Technology is changing rapidly and many organizations still use the same security tools from years past. There are many exciting new technologies available in the network security market, as well as clever takes on old themes. It is important to be aware and understand the benefits of the technologies available to your team.
Deception-Based Defenses
Organizations spend a lot of time and effort to secure their data. It is also important to realize that attacks can strike any system. These two concepts seem to be in direct conflict. How can we protect ourselves if we know we will be hacked?
Although the idea of a honeypot is not new, the concept of defense through deception was elevated to a new level with the advent of automation.
Active deception
Many cyber security companies are trying a new approach to security: deception. Their idea is simple: to make attackers spend their time trying to hack into a network that is in fact fake. The system can dynamically create decoys that imitate normal user activity, network traffic, or data. It is understood that regular employees would not have any reason to interact directly with these decoys. Therefore, any users attempting to access those systems must be malicious.

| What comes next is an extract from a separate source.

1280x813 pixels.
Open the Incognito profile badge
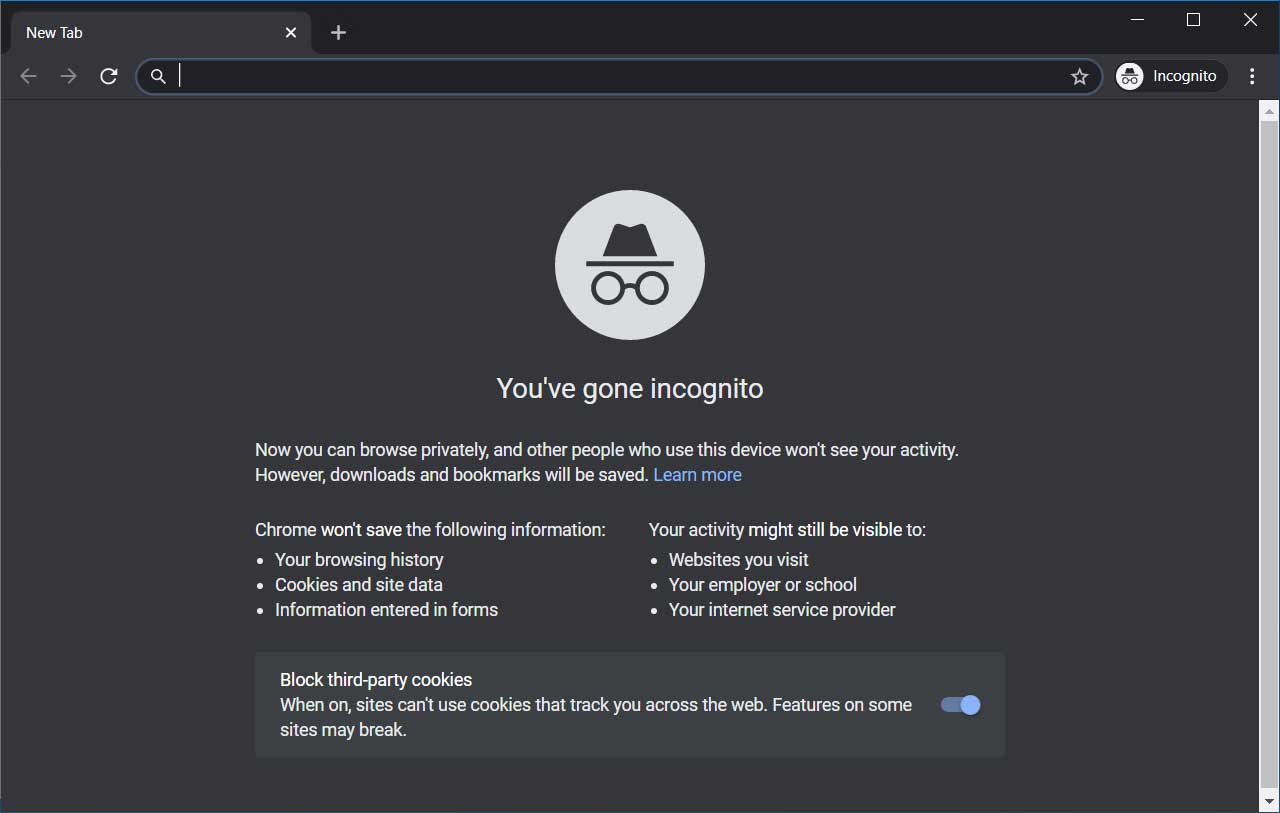coord(1170,76)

Learn how to become a security expert with SPOTO’s Cybersecurity Training
Start trainingAttackers almost always compromise a single system, and then move through the network following context clues in order to find valuable data or other systems. Many deception systems work around this by seeding legitimate devices and providing information that leads attackers to the false network. To lure an attacker into infiltrating a target, objects such as files, recent documents, and rdp shortcuts are used. This is a welcome shift in proactive defense and allows security personnel to out-maneuver terrorists.
The system will also continuously inventory your network to try to replicate your production environment. The goal is to have a convincing set decoys that can capture and detect attackers and alert security engineers with almost zero false positives.

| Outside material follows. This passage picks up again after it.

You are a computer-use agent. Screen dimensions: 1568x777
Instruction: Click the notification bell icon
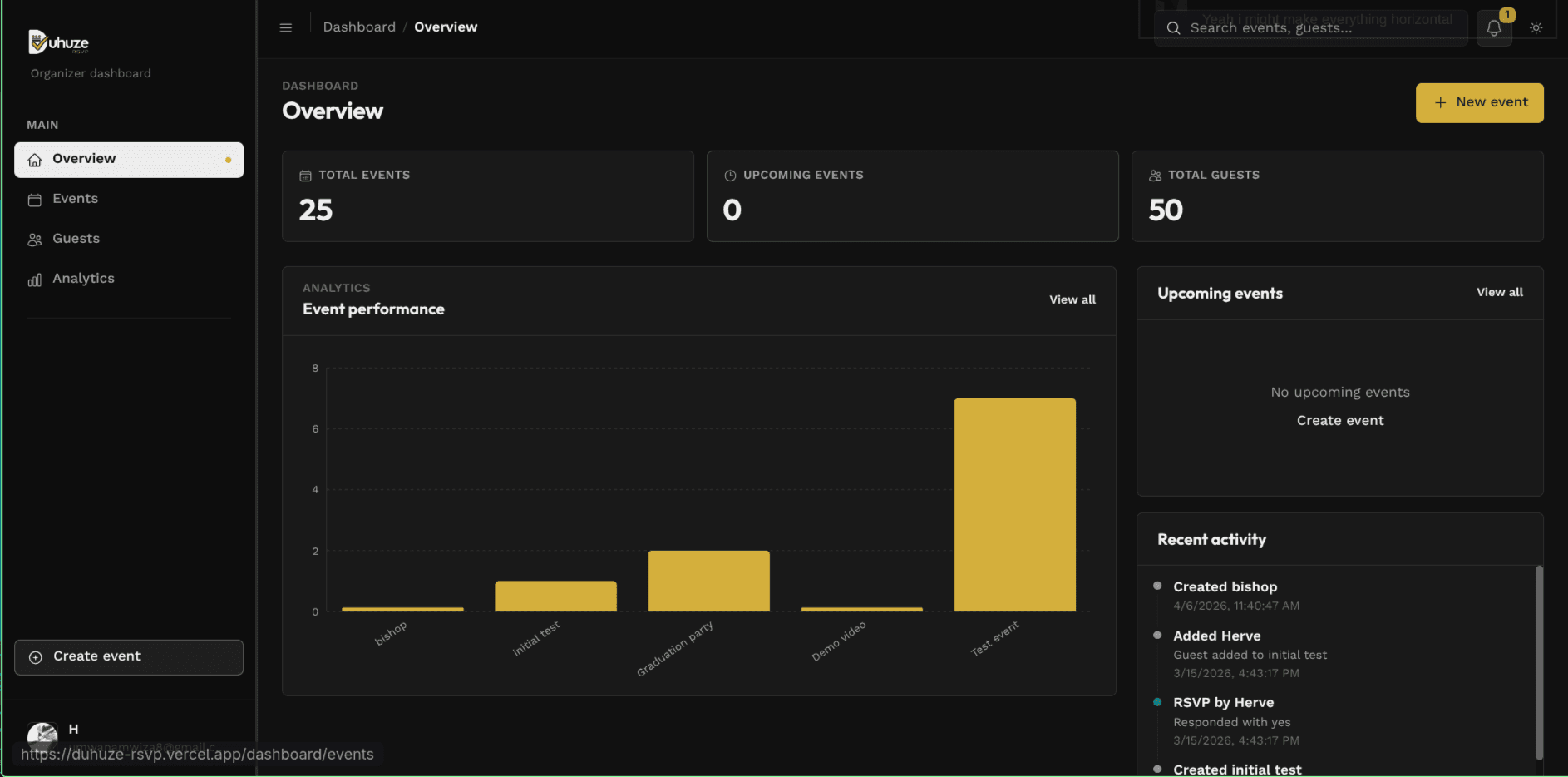[x=1494, y=27]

It is impossible to overstate the impact of a very low false positive rate. Security teams are constantly fighting against the flood of alerts and information from the many systems that they manage. This product is an attractive option for security teams looking to add a tool that doesn’t require additional triage work. Gartner says deception is a “far underestimated technology that offers serious advantages over attackers.”
Rapid7, TrapX and Fidelis Cybersecurity are just some of the companies that have added this technology to their offerings.
The Power of AI
SIEMs and log analysis tools were previously built on top dictionaries of pattern matching strings written by humans. This works well for known threats, but can also lead to missed threats. A powerful new ally will be systems that can create their own baselines and recognize deviations.
DarkTrace is described as an “enterprise immune program”. DarkTrace is a network traffic analysis tool. It uses machine learning and AI for network anomalies and detection of threats. It allows the system autonomously to respond to, interrupt, or prevent breaches.
DarkTrace is not marketed as an antivirus, SIEM or firewall, but rather as something that can be used to monitor all of them. It can monitor many additional systems that traditional security stacks cannot. Many devices are network-connected and are often not covered by the standard security systems. Things like IoT lights and thermostats. DarkTrace is network-based and agentless.